Among the many studies with this profile that have been developed in the State of São Paulo, the one by Marcelo W.B. Furlán Alves, PhD in Production Engineering from Unesp/Bauru (São Paulo State University), has recently received recognition. The researcher sought to understand and measure the dual relationship between human development and climate change adaptation and mitigation practices to build a global index of climate justice. Through structural equation modeling and data envelope analysis, he created the new “HDI.” [Índice de Desenvolvimento Humano]Climate Justice Index.
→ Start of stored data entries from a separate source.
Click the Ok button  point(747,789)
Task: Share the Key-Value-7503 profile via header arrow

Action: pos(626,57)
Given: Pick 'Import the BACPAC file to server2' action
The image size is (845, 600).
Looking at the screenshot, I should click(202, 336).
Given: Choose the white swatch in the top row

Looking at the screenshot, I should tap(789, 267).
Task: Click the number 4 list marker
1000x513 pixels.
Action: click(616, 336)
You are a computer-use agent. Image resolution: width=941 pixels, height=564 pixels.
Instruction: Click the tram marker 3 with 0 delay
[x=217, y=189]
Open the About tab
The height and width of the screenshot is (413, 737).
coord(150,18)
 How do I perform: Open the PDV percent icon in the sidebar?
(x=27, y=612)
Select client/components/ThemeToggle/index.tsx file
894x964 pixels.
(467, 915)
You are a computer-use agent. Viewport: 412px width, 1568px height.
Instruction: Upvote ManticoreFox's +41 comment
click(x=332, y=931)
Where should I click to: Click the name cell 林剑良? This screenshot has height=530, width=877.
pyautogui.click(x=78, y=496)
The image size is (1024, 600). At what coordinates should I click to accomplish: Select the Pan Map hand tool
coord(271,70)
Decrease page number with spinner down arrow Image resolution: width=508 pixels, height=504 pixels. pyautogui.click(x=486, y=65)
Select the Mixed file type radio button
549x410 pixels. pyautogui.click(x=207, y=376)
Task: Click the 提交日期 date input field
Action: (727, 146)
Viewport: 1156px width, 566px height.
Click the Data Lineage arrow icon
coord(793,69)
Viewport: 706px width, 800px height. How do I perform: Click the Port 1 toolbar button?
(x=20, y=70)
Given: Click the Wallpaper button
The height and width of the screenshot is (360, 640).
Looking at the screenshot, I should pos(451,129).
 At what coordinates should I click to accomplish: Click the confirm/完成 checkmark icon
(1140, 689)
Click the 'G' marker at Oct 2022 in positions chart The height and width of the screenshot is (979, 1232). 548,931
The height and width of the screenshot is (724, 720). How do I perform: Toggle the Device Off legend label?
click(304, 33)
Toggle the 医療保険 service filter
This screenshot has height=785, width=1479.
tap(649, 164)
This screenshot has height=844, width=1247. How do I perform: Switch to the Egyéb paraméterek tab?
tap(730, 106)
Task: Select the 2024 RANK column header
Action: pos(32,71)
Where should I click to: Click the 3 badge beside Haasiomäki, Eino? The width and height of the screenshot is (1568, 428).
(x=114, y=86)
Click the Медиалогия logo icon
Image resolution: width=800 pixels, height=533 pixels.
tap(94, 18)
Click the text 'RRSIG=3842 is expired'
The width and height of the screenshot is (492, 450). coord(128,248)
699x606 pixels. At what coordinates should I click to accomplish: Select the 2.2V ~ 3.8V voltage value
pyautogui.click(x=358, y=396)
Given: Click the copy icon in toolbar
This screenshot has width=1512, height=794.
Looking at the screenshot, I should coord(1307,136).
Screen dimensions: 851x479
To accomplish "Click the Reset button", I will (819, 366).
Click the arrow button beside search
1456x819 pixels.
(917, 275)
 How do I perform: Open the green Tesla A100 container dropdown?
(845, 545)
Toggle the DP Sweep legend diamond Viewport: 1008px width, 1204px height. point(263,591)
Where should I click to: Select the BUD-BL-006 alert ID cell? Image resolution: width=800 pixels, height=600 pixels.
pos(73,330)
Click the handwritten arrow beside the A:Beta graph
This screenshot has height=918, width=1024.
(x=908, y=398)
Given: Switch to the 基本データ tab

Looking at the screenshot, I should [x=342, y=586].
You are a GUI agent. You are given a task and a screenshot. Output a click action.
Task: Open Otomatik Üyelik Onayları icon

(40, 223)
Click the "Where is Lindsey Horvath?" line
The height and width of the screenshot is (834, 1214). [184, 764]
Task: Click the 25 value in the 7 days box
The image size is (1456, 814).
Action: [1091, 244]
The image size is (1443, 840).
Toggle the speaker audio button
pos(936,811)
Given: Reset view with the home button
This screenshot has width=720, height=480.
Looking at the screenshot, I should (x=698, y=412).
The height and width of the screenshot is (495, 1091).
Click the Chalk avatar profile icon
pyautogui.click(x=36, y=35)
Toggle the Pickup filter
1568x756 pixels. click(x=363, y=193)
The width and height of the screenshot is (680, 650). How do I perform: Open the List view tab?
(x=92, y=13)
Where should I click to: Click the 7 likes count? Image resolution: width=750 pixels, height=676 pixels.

This research was awarded in the first edition of the “Unicamp-Vladimir Herzog Institute for Human Rights Academic Recognition Award” and is now in its third edition. The award includes academic research conducted in public research institutions in the State of São Paulo in all areas of knowledge that contribute to the protection and defense of the right to life, human dignity and social justice and that are exemplary for the defense of freedom. And the responsibility of science for the good of humanity.
It is not new that the state of São Paulo is responsible for most of the academic output in the country. It is also known that the institutions in the country have the best R&D structures in Latin America. In a country where 90% of research is done in public institutions, São Paulo is the most productive and influential. Given this, the transformative potential pursued by the award is enormous and gains even more value in the current context.
The partnership between Unicamp and the Vladimir Herzog Institute, an organization with a critical role in the defense of democracy, human rights and freedom of expression, expects nothing less than the science of impact from this: that it actively promotes the dignity of life in all forms of its existence.
This is a gradual process, but with a clear direction: a dignified life.
Antonio José de Almeida Meirelles is the Rector of Unicamp.
Josiane Cerasolli is the Chair of the Organizing Committee for the third PRADH.
Hamilton Harley is Executive Coordinator of the Department of Human Rights Education at the Vladimir Herzog Institute.